→ **EXERCISE DESCRIPTION**: Each line below should be written out again exactly.

---

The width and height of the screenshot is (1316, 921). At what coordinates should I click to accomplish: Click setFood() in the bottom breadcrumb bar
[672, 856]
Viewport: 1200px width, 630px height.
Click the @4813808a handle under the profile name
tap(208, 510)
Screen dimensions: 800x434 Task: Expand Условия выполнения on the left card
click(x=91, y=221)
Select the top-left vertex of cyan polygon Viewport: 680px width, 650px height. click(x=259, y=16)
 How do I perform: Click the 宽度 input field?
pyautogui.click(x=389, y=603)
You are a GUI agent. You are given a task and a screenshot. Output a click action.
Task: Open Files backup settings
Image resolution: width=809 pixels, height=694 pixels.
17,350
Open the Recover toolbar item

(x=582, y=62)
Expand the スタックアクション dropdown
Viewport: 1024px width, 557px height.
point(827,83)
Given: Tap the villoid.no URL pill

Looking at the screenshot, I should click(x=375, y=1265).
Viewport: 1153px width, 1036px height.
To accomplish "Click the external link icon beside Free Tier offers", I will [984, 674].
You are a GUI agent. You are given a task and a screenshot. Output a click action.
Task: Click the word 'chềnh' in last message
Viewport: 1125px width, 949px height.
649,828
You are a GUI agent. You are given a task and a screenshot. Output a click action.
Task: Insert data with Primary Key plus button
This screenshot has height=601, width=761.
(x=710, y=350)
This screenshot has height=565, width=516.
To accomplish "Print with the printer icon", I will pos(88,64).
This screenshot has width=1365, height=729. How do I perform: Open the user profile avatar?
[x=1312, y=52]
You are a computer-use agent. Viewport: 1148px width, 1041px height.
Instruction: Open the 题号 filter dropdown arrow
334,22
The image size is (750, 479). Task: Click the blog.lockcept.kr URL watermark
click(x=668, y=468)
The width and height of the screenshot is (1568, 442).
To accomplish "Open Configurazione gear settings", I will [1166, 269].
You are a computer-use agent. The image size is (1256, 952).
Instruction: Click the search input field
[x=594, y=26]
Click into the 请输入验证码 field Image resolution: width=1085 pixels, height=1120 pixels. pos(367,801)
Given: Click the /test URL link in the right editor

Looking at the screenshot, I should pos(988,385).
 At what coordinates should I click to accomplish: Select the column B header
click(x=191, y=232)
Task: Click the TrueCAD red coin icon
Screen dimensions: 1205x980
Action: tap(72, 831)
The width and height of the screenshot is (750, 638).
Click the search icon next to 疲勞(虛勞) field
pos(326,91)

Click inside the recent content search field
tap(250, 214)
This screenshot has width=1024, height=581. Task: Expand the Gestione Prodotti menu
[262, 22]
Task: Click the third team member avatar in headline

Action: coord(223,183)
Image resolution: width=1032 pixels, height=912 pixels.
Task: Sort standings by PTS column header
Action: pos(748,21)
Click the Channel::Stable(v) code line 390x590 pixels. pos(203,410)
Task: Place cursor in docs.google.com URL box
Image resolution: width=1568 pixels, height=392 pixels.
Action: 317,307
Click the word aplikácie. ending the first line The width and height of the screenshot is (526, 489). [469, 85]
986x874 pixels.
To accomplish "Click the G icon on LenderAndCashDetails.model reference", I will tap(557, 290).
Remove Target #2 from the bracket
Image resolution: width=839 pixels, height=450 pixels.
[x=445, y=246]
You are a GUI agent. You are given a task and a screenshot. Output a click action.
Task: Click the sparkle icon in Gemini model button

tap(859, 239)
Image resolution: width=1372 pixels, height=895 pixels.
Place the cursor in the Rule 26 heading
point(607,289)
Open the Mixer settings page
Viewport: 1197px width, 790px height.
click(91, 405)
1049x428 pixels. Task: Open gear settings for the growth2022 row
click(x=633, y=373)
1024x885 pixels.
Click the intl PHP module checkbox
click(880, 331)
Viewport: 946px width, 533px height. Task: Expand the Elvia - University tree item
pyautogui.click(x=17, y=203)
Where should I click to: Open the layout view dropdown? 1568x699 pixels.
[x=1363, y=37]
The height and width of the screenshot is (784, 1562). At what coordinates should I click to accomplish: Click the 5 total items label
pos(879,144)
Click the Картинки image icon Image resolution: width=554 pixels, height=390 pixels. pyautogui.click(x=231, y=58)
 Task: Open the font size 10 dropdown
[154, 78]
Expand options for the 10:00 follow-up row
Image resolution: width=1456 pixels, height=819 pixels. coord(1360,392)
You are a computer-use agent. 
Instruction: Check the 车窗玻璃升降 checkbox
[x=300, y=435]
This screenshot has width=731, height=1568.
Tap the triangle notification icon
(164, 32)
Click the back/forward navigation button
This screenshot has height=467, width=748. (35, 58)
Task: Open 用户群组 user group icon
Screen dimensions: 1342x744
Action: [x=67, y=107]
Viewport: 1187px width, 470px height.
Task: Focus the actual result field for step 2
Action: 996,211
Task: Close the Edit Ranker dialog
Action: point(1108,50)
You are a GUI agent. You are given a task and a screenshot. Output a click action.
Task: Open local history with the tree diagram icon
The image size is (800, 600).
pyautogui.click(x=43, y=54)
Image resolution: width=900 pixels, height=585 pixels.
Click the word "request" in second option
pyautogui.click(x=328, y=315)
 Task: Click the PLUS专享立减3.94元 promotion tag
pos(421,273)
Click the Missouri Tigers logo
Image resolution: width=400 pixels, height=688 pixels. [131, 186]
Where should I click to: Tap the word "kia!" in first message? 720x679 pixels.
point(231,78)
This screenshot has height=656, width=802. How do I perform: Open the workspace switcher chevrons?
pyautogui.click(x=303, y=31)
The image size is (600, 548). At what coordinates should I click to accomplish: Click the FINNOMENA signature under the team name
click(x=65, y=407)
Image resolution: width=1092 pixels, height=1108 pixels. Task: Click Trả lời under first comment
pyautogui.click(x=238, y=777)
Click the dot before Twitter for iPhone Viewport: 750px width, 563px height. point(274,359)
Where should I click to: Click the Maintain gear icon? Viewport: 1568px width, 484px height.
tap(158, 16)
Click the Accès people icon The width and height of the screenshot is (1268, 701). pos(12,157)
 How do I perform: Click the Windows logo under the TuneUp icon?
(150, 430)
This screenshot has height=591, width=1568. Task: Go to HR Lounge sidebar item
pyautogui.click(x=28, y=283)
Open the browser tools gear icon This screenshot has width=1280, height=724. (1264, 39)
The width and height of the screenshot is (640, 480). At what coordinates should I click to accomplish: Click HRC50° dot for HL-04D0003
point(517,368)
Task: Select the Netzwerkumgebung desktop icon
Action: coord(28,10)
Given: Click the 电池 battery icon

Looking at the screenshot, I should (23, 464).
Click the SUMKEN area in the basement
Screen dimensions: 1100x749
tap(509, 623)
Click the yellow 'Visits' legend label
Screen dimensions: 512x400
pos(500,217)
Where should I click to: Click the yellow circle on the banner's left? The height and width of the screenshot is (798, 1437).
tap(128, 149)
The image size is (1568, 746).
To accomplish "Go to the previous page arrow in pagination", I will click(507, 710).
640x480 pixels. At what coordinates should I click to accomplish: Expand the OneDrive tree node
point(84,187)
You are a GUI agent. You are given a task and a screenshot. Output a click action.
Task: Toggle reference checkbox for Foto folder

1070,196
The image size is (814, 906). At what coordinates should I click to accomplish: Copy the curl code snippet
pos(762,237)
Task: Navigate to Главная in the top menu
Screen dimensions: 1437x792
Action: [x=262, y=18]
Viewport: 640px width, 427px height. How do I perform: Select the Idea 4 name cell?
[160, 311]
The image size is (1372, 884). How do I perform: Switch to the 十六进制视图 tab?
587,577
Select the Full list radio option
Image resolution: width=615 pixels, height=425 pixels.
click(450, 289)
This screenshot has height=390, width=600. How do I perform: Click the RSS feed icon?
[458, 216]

---

→ **RESPONSE**:
The width and height of the screenshot is (1316, 921). At what coordinates should I click to accomplish: Click setFood() in the bottom breadcrumb bar
[672, 856]
Viewport: 1200px width, 630px height.
Click the @4813808a handle under the profile name
tap(208, 510)
Screen dimensions: 800x434 Task: Expand Условия выполнения on the left card
click(x=91, y=221)
Select the top-left vertex of cyan polygon Viewport: 680px width, 650px height. click(x=259, y=16)
 How do I perform: Click the 宽度 input field?
pyautogui.click(x=389, y=603)
You are a GUI agent. You are given a task and a screenshot. Output a click action.
Task: Open Files backup settings
Image resolution: width=809 pixels, height=694 pixels.
17,350
Open the Recover toolbar item

(x=582, y=62)
Expand the スタックアクション dropdown
Viewport: 1024px width, 557px height.
point(827,83)
Given: Tap the villoid.no URL pill

Looking at the screenshot, I should click(x=375, y=1265).
Viewport: 1153px width, 1036px height.
To accomplish "Click the external link icon beside Free Tier offers", I will [984, 674].
You are a GUI agent. You are given a task and a screenshot. Output a click action.
Task: Click the word 'chềnh' in last message
Viewport: 1125px width, 949px height.
649,828
You are a GUI agent. You are given a task and a screenshot. Output a click action.
Task: Insert data with Primary Key plus button
This screenshot has height=601, width=761.
(x=710, y=350)
This screenshot has height=565, width=516.
To accomplish "Print with the printer icon", I will pos(88,64).
This screenshot has width=1365, height=729. How do I perform: Open the user profile avatar?
[x=1312, y=52]
You are a computer-use agent. Viewport: 1148px width, 1041px height.
Instruction: Open the 题号 filter dropdown arrow
334,22
The image size is (750, 479). Task: Click the blog.lockcept.kr URL watermark
click(x=668, y=468)
The width and height of the screenshot is (1568, 442).
To accomplish "Open Configurazione gear settings", I will [1166, 269].
You are a computer-use agent. The image size is (1256, 952).
Instruction: Click the search input field
[x=594, y=26]
Click into the 请输入验证码 field Image resolution: width=1085 pixels, height=1120 pixels. pos(367,801)
Given: Click the /test URL link in the right editor

Looking at the screenshot, I should pos(988,385).
 At what coordinates should I click to accomplish: Select the column B header
click(x=191, y=232)
Task: Click the TrueCAD red coin icon
Screen dimensions: 1205x980
Action: tap(72, 831)
The width and height of the screenshot is (750, 638).
Click the search icon next to 疲勞(虛勞) field
pos(326,91)

Click inside the recent content search field
tap(250, 214)
This screenshot has width=1024, height=581. Task: Expand the Gestione Prodotti menu
[262, 22]
Task: Click the third team member avatar in headline

Action: coord(223,183)
Image resolution: width=1032 pixels, height=912 pixels.
Task: Sort standings by PTS column header
Action: pos(748,21)
Click the Channel::Stable(v) code line 390x590 pixels. pos(203,410)
Task: Place cursor in docs.google.com URL box
Image resolution: width=1568 pixels, height=392 pixels.
Action: 317,307
Click the word aplikácie. ending the first line The width and height of the screenshot is (526, 489). [469, 85]
986x874 pixels.
To accomplish "Click the G icon on LenderAndCashDetails.model reference", I will tap(557, 290).
Remove Target #2 from the bracket
Image resolution: width=839 pixels, height=450 pixels.
[x=445, y=246]
You are a GUI agent. You are given a task and a screenshot. Output a click action.
Task: Click the sparkle icon in Gemini model button

tap(859, 239)
Image resolution: width=1372 pixels, height=895 pixels.
Place the cursor in the Rule 26 heading
point(607,289)
Open the Mixer settings page
Viewport: 1197px width, 790px height.
click(91, 405)
1049x428 pixels. Task: Open gear settings for the growth2022 row
click(x=633, y=373)
1024x885 pixels.
Click the intl PHP module checkbox
click(880, 331)
Viewport: 946px width, 533px height. Task: Expand the Elvia - University tree item
pyautogui.click(x=17, y=203)
Where should I click to: Open the layout view dropdown? 1568x699 pixels.
[x=1363, y=37]
The height and width of the screenshot is (784, 1562). At what coordinates should I click to accomplish: Click the 5 total items label
pos(879,144)
Click the Картинки image icon Image resolution: width=554 pixels, height=390 pixels. pyautogui.click(x=231, y=58)
 Task: Open the font size 10 dropdown
[154, 78]
Expand options for the 10:00 follow-up row
Image resolution: width=1456 pixels, height=819 pixels. coord(1360,392)
You are a computer-use agent. 
Instruction: Check the 车窗玻璃升降 checkbox
[x=300, y=435]
This screenshot has width=731, height=1568.
Tap the triangle notification icon
(164, 32)
Click the back/forward navigation button
This screenshot has height=467, width=748. (35, 58)
Task: Open 用户群组 user group icon
Screen dimensions: 1342x744
Action: [x=67, y=107]
Viewport: 1187px width, 470px height.
Task: Focus the actual result field for step 2
Action: 996,211
Task: Close the Edit Ranker dialog
Action: point(1108,50)
You are a GUI agent. You are given a task and a screenshot. Output a click action.
Task: Open local history with the tree diagram icon
The image size is (800, 600).
pyautogui.click(x=43, y=54)
Image resolution: width=900 pixels, height=585 pixels.
Click the word "request" in second option
pyautogui.click(x=328, y=315)
 Task: Click the PLUS专享立减3.94元 promotion tag
pos(421,273)
Click the Missouri Tigers logo
Image resolution: width=400 pixels, height=688 pixels. [131, 186]
Where should I click to: Tap the word "kia!" in first message? 720x679 pixels.
point(231,78)
This screenshot has height=656, width=802. How do I perform: Open the workspace switcher chevrons?
pyautogui.click(x=303, y=31)
The image size is (600, 548). At what coordinates should I click to accomplish: Click the FINNOMENA signature under the team name
click(x=65, y=407)
Image resolution: width=1092 pixels, height=1108 pixels. Task: Click Trả lời under first comment
pyautogui.click(x=238, y=777)
Click the dot before Twitter for iPhone Viewport: 750px width, 563px height. point(274,359)
Where should I click to: Click the Maintain gear icon? Viewport: 1568px width, 484px height.
tap(158, 16)
Click the Accès people icon The width and height of the screenshot is (1268, 701). pos(12,157)
 How do I perform: Click the Windows logo under the TuneUp icon?
(150, 430)
This screenshot has height=591, width=1568. Task: Go to HR Lounge sidebar item
pyautogui.click(x=28, y=283)
Open the browser tools gear icon This screenshot has width=1280, height=724. (1264, 39)
The width and height of the screenshot is (640, 480). At what coordinates should I click to accomplish: Click HRC50° dot for HL-04D0003
point(517,368)
Task: Select the Netzwerkumgebung desktop icon
Action: coord(28,10)
Given: Click the 电池 battery icon

Looking at the screenshot, I should (23, 464).
Click the SUMKEN area in the basement
Screen dimensions: 1100x749
tap(509, 623)
Click the yellow 'Visits' legend label
Screen dimensions: 512x400
pos(500,217)
Where should I click to: Click the yellow circle on the banner's left? The height and width of the screenshot is (798, 1437).
tap(128, 149)
The image size is (1568, 746).
To accomplish "Go to the previous page arrow in pagination", I will click(507, 710).
640x480 pixels. At what coordinates should I click to accomplish: Expand the OneDrive tree node
point(84,187)
You are a GUI agent. You are given a task and a screenshot. Output a click action.
Task: Toggle reference checkbox for Foto folder

1070,196
The image size is (814, 906). At what coordinates should I click to accomplish: Copy the curl code snippet
pos(762,237)
Task: Navigate to Главная in the top menu
Screen dimensions: 1437x792
Action: [x=262, y=18]
Viewport: 640px width, 427px height. How do I perform: Select the Idea 4 name cell?
[160, 311]
The image size is (1372, 884). How do I perform: Switch to the 十六进制视图 tab?
587,577
Select the Full list radio option
Image resolution: width=615 pixels, height=425 pixels.
click(450, 289)
This screenshot has height=390, width=600. How do I perform: Click the RSS feed icon?
[458, 216]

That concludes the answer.